[Interface element records]
'''

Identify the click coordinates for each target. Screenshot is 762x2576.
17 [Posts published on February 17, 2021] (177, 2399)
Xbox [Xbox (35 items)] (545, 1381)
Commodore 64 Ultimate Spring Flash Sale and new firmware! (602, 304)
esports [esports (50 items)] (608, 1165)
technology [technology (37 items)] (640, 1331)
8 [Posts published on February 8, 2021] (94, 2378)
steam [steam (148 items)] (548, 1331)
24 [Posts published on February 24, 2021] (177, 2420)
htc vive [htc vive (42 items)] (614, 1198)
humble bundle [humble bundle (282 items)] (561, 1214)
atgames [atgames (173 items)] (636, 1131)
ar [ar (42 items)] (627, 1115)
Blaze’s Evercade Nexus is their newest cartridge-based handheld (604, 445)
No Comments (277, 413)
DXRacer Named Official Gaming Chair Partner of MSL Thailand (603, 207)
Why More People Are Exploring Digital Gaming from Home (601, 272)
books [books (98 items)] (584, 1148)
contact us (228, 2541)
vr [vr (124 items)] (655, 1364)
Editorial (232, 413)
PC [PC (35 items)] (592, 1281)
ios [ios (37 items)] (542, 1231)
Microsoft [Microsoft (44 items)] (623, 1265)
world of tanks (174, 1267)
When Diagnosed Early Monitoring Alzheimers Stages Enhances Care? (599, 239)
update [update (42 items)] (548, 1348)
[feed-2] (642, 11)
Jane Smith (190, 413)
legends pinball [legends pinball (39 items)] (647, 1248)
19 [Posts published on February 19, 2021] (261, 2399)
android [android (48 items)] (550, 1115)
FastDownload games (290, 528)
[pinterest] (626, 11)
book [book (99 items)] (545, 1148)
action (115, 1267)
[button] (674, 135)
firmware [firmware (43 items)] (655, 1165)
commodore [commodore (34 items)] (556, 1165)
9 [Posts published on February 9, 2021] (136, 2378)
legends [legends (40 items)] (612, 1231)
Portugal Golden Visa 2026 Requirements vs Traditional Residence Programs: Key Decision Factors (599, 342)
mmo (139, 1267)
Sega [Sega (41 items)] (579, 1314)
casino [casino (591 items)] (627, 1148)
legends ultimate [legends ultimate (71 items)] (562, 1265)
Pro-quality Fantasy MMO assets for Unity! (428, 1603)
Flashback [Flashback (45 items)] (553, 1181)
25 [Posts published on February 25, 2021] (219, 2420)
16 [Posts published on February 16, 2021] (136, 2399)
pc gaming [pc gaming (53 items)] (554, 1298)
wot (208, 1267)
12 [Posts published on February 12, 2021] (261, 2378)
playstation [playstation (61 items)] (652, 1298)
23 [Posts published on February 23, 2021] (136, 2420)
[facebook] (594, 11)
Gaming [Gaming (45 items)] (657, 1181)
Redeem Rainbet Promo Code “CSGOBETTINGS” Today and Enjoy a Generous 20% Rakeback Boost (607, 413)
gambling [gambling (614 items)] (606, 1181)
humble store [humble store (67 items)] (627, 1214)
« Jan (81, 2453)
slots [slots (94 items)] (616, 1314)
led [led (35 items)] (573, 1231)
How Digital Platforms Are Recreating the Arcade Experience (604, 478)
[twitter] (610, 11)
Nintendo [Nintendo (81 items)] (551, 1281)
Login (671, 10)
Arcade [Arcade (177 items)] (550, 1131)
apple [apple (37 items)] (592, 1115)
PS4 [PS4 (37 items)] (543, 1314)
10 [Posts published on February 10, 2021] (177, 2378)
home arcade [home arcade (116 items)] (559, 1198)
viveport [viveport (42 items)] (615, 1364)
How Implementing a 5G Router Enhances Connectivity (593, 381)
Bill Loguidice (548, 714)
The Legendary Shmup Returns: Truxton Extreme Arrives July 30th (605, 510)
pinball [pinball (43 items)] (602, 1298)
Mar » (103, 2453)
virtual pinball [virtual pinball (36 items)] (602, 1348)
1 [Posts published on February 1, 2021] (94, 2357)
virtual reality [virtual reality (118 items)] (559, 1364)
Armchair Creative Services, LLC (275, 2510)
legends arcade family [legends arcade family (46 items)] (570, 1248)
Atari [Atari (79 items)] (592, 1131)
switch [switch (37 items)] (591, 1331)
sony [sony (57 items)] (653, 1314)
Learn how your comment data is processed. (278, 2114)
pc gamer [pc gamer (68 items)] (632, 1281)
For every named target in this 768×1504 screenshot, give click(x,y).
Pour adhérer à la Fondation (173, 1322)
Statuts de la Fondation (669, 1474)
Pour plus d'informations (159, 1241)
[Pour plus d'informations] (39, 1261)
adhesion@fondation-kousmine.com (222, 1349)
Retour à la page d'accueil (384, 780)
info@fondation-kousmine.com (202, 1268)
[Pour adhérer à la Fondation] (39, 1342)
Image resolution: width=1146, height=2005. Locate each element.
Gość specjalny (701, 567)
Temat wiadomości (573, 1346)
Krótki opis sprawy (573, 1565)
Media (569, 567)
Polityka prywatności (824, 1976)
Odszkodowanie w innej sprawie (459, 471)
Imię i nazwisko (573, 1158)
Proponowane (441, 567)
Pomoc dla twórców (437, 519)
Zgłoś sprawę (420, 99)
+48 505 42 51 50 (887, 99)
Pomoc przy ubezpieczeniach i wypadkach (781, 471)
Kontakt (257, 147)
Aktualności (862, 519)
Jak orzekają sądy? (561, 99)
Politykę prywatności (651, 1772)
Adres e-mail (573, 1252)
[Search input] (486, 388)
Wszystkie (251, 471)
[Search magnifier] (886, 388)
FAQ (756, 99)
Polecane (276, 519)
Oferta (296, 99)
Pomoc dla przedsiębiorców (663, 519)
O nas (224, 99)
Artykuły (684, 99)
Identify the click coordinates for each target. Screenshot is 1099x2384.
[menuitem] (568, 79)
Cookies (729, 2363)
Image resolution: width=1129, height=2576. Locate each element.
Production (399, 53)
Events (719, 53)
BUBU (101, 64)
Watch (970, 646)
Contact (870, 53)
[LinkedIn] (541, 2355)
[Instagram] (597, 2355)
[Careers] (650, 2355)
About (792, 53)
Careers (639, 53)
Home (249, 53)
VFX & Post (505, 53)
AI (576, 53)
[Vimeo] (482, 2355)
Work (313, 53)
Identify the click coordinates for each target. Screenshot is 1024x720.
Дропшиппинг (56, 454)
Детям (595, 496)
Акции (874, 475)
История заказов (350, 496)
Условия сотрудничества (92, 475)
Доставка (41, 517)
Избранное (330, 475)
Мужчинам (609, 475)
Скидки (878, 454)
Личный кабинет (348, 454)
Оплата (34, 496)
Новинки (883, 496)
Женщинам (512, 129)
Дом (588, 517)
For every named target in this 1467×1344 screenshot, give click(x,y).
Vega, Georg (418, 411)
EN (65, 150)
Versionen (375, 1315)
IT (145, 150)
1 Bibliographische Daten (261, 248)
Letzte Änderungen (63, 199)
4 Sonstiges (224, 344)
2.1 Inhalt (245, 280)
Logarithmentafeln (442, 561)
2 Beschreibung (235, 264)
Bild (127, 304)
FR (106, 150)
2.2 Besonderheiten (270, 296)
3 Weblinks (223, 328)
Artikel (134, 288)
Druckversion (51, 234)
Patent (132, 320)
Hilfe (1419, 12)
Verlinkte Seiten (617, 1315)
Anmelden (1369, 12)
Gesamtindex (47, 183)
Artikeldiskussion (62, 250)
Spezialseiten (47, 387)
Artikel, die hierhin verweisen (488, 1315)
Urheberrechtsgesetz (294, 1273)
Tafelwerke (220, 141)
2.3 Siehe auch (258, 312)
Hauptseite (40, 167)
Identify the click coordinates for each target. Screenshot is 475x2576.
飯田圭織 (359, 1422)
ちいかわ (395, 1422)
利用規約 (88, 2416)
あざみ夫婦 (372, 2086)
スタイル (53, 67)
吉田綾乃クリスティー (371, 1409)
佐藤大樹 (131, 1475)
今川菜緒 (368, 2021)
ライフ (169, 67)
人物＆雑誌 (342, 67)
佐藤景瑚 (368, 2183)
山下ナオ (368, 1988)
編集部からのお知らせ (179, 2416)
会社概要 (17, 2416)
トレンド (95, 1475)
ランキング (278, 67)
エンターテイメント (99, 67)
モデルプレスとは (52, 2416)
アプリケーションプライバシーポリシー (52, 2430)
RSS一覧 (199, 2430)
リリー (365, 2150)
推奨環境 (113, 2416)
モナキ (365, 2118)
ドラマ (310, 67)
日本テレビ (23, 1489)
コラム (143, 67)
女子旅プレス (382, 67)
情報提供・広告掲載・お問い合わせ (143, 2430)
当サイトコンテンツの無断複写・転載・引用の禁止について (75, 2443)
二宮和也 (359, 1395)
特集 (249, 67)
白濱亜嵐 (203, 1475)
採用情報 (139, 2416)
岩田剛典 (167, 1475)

'''

Task objective
Reproduce the records between the lines holding "Verlinkte Seiten (617, 1315)" and "飯田圭織 (359, 1422)", inclusive, with "Hauptseite" renamed to "Startseite" and everything else left unchanged.

Answer to the task
Verlinkte Seiten (617, 1315)
Anmelden (1369, 12)
Gesamtindex (47, 183)
Artikeldiskussion (62, 250)
Spezialseiten (47, 387)
Artikel, die hierhin verweisen (488, 1315)
Urheberrechtsgesetz (294, 1273)
Tafelwerke (220, 141)
2.3 Siehe auch (258, 312)
Startseite (40, 167)
Identify the click coordinates for each target. Screenshot is 475x2576.
飯田圭織 (359, 1422)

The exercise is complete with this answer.